SAN SALVO . Operazione Evelin: i giudici del tribunale del Riesame hanno fissato l’udienza nel corso della quale i difensori degli indagati cercheranno di ottenere l’annullamento del sequestro dei...
SAN SALVO . Operazione Evelin: i giudici del tribunale del Riesame hanno fissato l’udienza nel corso della quale i difensori degli indagati cercheranno di ottenere l’annullamento del sequestro dei beni di Denis Bimi e Alessandro Ronzullo, due dei 20 indagati. L’inchiesta sullo spaccio di droga nel Vastese condotta da carabinieri e finanza ha portato al sequestro cautelare del bar Evelin di San Salvo, oltre a 4 immobili, 5 società e 19 auto per un valore di 1,2 milioni di euro. Ma i legali dei proprietari del bar e di alcune società, gli avvocati Marisa Berarducci e Antonello Cerella, contestano i provvedimenti e hanno presentato il ricorso al Riesame. L'udienza si terrà giovedì 21. Il patrimonio sequestrato ha un valore equivalente al profitto illecito stimato in almeno 1,2 milioni. «Ma non è così», ribatte l’avvocato Berarducci. «Il bar Evelin appartiene ai genitori di Denis. Un appartamento costa 1.500 euro di affitto ogni mese con riscatto. Gli affitti vengono pagati con i proventi dell’attività commerciale. Movimenti di denaro legali riscontrabili con la tracciabilità.
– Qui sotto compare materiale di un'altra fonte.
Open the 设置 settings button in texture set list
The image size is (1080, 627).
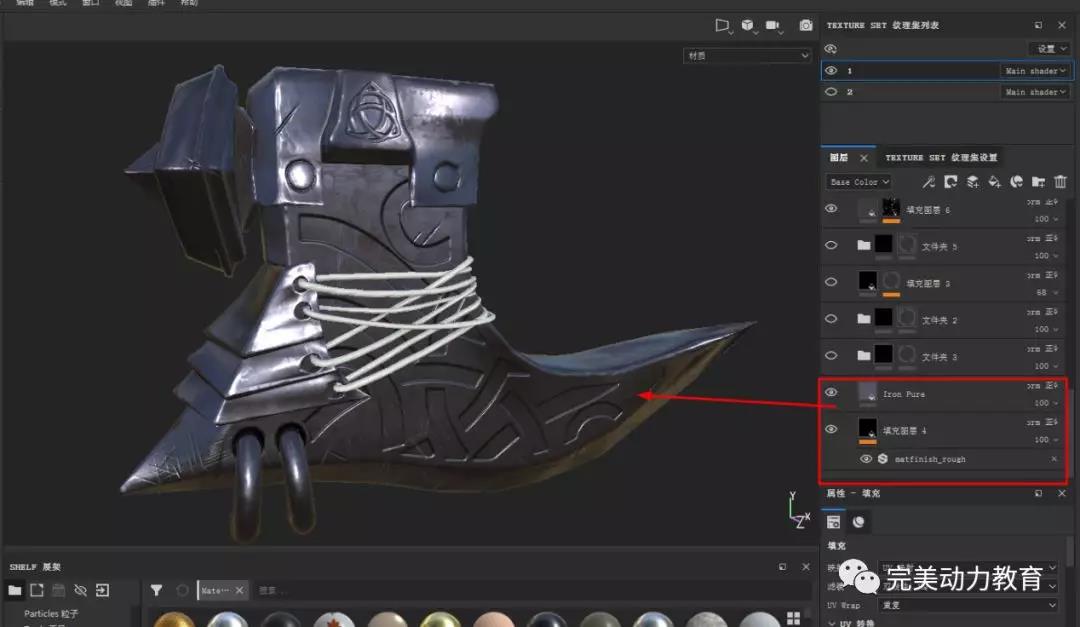[1049, 48]
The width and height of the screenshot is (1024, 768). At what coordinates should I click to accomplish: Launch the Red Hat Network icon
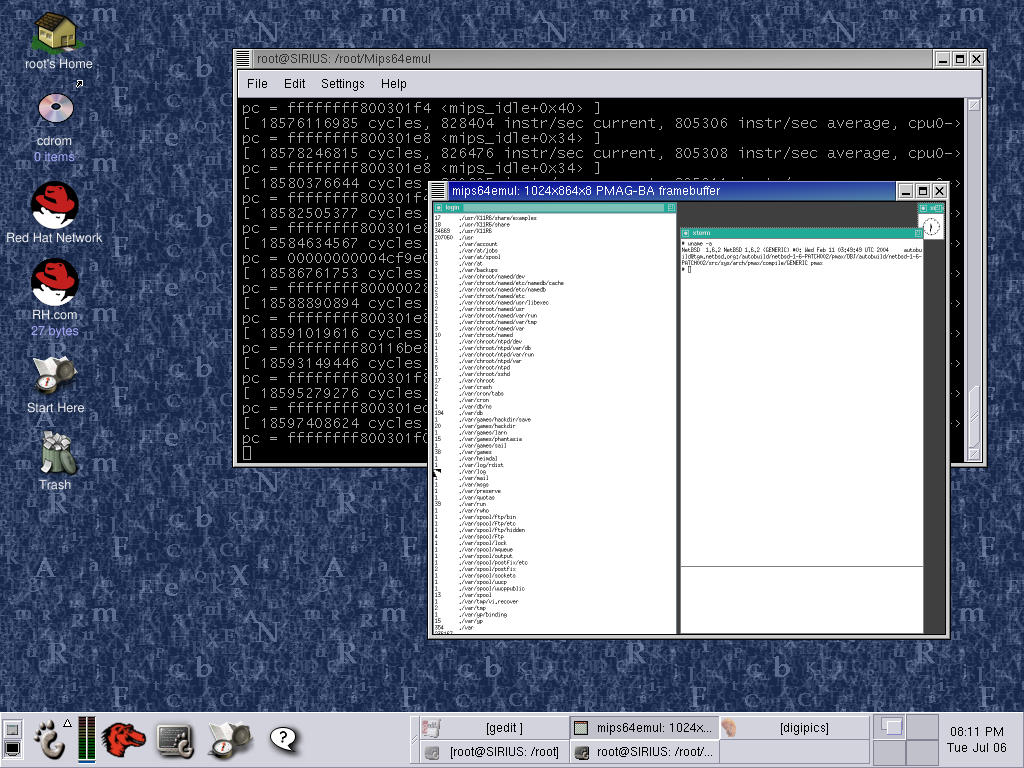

Non si tratta quindi di beni provento di spaccio e devono essere restituiti al proprietario», affermano Berarducci e il collega Cerella. «Le attività sequestrate sono state avviate anni fa e non sono a provento di attività illecite», insiste Berarducci ribadendo che non è mai esistita un’organizzazione malavitosa fra gli accusati. (p.c.)